Member of Technical Staff, Software Co-Design AI HPC Systems (AI, HPC): Architecting and co-designing next-generation AI systems at datacenter scale with an accent on optimizing end-to-end performance, efficiency, and reliability across hardware and software. Focus on translating insights from real-world AI workloads into concrete improvements, guiding hardware roadmaps, and driving architectural decisions for large-scale AI platforms.

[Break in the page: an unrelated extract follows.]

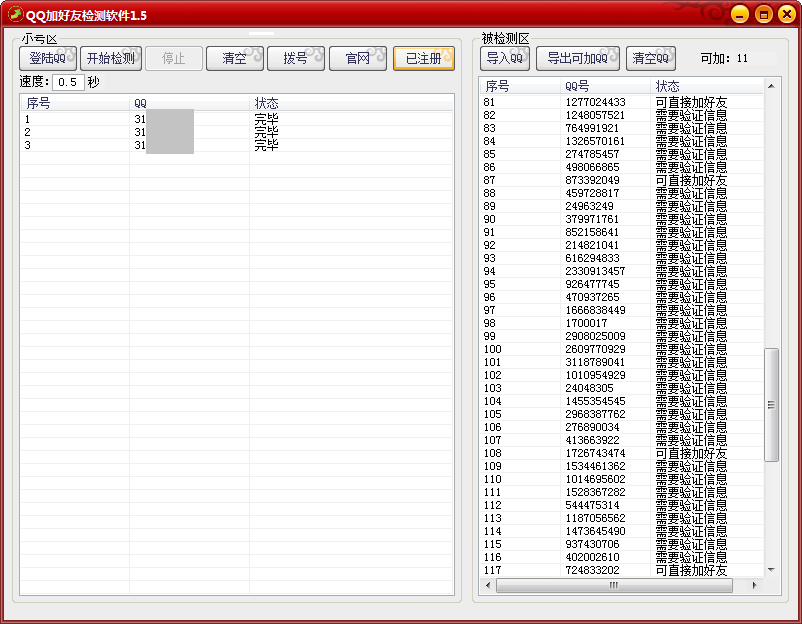Minimize the window with the yellow button

tap(739, 14)
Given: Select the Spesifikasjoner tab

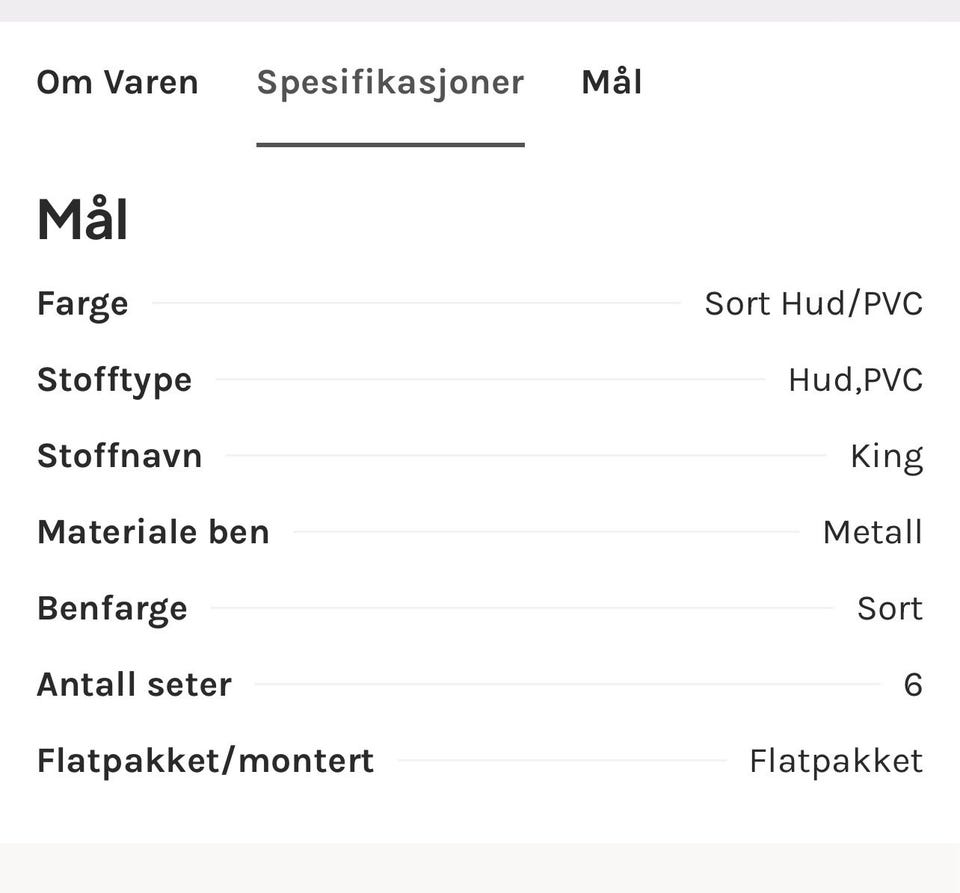Looking at the screenshot, I should 390,82.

Location: Hybrid in the United Kingdom. Office attendance is required at least four days a week if living within 25 miles of a designated Microsoft office.

Company

Microsoft AI's Superintelligence Team is a startup-like team within Microsoft AI, focused on pushing the boundaries of AI towards Humanist Superintelligence by creating controllable, safety-aligned, and human-values-anchored ultra-capable systems.

What you will do

  • Lead the co-design of AI systems across hardware and software boundaries, spanning accelerators, interconnects, memory, storage, runtimes, and distributed frameworks.
  • Drive architectural decisions by analyzing real workloads, identifying bottlenecks, and translating findings into actionable system and hardware requirements.
  • Co-design and optimize parallelism strategies, execution models, and distributed algorithms to improve scalability, utilization, and cost efficiency of large-scale AI systems.
  • Develop and evaluate what-if performance models to project system behavior and provide early guidance to hardware and platform roadmaps.
  • Partner with compiler, kernel, and runtime teams to unlock the full performance of current and next-generation accelerators.
  • Influence and guide AI hardware design at system and silicon levels, including microarchitecture, interconnect topology, and memory hierarchy.
  • Lead cross-functional efforts to prototype, validate, and productionize high-impact co-design ideas across infrastructure, hardware, and product teams.
  • Mentor senior engineers and researchers, set technical direction, and raise the overall bar for systems rigor and performance engineering.

Requirements

  • Bachelor’s degree in Computer Science, Computer Engineering, Electrical Engineering, or a related technical field, or equivalent practical experience.
  • 10+ years of experience working across systems software, hardware architecture, or AI infrastructure, with demonstrated impact at scale.
  • Strong background in one or more: AI accelerator/GPU architectures, distributed AI training/inference, high-performance computing (HPC), ML systems, runtimes/compilers, performance modeling, or hardware–software co-design for AI workloads.
  • Proficiency in systems-level programming (e.g., C/C++, CUDA, Python) and performance-critical software development.
  • Proven ability to work across organizational boundaries and influence technical decisions involving multiple stakeholders.
  • Must be able to work in a hybrid format from a designated Microsoft office in the United Kingdom.

Nice to have

  • Experience designing or operating large-scale AI clusters for training or inference.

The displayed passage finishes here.